Wenn Elvira Cerimagic an die letzten Jahre zurückdenkt, kommt vieles wieder hoch. Daß sie „trotz der ganzen Gesetze“ die Ausbildung – wenn auch nicht in Achim, so doch in Bremen – über eine Externenprüfung beenden konnte, darüber ist sie zwar froh; in Bosnien hatte der Krieg alle ihre Zukunftspläne samt der bereits zugesagten Lehrstelle durchkreuzt. Aber man merkt der zielstrebigen jungen Frau an, daß die lange Zeit der Abhängigkeit von anderen ihr auch zu schaffen macht. „Ich will ihm das alles zurückzahlen“, kommentierte sie vor Monaten das Engagement ihres Chefs, der bereits mehrere Gerichte in ihrer Sache bemüht hatte.

Hätte Ralf Jungblut stattdessen klein beigegeben, wäre aus Elvira Cerimagics Ausbildung nichts geworden. „Ohne ihn und ohne meinen Berufsschullehrer, den Herrn Brücker von der Bremer Handwerkskammer und den Orthopädiebetrieb Richter hätte ich das alles nicht geschafft“, sagt Elvira.
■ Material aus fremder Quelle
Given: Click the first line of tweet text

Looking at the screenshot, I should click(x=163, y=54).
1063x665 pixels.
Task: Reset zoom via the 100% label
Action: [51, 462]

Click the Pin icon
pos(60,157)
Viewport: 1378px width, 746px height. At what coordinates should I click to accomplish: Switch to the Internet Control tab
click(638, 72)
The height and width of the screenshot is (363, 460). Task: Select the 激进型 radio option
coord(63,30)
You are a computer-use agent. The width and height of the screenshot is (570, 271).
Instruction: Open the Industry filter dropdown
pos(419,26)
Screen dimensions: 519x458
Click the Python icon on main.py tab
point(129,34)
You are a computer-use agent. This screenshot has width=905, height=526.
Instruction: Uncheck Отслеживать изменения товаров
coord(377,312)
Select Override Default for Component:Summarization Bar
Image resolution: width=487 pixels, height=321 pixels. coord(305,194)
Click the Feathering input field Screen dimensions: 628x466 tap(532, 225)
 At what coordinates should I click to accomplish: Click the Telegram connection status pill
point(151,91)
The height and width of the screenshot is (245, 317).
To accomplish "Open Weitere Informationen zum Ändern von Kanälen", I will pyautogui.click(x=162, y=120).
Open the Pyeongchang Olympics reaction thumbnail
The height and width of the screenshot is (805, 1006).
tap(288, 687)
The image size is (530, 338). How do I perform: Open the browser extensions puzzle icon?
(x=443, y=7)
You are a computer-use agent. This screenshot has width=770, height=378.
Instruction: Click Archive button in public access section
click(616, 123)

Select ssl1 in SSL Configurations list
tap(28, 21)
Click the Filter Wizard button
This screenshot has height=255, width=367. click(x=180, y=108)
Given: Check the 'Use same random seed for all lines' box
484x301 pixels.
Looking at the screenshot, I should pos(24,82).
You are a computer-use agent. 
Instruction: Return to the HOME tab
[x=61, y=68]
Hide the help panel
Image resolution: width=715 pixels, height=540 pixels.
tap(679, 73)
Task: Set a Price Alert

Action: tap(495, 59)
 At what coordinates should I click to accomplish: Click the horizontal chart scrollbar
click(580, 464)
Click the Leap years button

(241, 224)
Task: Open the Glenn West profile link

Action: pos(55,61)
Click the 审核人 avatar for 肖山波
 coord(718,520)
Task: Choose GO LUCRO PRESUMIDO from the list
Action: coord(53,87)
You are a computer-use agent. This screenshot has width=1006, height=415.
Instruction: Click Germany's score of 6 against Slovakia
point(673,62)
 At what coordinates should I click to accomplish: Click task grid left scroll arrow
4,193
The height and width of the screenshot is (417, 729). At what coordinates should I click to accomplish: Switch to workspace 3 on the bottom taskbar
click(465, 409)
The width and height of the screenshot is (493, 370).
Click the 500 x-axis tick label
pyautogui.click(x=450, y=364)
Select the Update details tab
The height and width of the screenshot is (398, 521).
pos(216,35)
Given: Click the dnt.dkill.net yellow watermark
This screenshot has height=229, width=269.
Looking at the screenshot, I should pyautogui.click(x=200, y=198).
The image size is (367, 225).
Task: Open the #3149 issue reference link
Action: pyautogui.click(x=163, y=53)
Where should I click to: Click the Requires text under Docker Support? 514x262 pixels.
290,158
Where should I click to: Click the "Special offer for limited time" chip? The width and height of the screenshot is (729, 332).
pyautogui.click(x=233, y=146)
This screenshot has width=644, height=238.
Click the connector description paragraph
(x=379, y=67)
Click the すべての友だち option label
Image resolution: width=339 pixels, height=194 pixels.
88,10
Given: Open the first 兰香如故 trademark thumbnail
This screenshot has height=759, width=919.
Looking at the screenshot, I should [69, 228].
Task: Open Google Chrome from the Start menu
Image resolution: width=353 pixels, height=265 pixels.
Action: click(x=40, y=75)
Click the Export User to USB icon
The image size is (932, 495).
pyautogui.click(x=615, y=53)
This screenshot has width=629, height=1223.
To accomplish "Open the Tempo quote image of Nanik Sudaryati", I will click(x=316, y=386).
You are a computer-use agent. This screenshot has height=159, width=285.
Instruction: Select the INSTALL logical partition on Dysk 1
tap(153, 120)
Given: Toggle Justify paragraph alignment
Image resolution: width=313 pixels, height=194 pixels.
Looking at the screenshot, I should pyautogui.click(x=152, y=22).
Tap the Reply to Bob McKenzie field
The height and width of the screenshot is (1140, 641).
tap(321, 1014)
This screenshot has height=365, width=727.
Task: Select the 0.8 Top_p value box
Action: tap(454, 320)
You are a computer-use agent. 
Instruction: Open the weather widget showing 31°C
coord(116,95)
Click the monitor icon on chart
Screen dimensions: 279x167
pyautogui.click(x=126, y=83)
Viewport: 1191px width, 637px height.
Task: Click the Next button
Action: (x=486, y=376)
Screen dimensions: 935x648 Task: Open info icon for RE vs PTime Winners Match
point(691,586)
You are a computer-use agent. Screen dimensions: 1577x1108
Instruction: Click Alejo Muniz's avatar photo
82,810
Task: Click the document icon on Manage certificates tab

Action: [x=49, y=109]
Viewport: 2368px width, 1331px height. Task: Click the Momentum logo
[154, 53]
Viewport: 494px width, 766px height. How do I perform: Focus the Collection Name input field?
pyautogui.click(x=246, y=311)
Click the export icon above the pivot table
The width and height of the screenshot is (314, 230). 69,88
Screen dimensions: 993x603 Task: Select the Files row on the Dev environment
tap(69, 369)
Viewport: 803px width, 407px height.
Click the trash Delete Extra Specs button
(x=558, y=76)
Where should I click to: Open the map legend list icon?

Warum sich diese Leute für sie eingesetzt und trickreich Wege gefunden haben, damit sie die Ausbildung doch noch beenden kann, weiß sie dabei nicht einmal genau.

Ganz still und unbemerkt hatte unterdessen die Unterstützergruppe gehandelt – und dem niedersächsischen Amtsschimmel so ein Schnippchen geschlagen. Bevor man auf die Möglichkeit einer Externenprüfung in Bremen verfallen war, hatten die Handwerker der jungen Frau zur notwendigen Berufspraxis und Anleitung verholfen. Die Betriebsräume ihres eigentlichen Achimer Lehrherrn durfte die Auszubildende da schon nicht mehr betreten.

Dafür hatten die Richter des Stader Sozialgerichts gesorgt. Dort hatte Jungblut für seine bosnische Azubi eigentlich eine Ausnahmeregelung erstreiten wollen. Er unterlag. Zwar ist dazu noch eine Entscheidung der nächten Instanz anhängig – „aber das ist jetzt egal“. Damals war das Verbot, das die Jungblutsche Werkstatt zur Tabuzone für den Azubi erklärte, ein tiefer Einschnitt. Ein Verstoß hätte enorme Bußgelder gekostet. Die „Bremer Lösung“ wurde ersonnen.

Egal ist für Jungblut mittlerweile auch, ob sich der Petitionsausschuß des Landes Niedersachsen noch muckst. Das Fazit seines Kampfes für Elviras Ausbildung: „Ich weiß jetzt genau, wie es zu Politikverdrossenheit kommt“.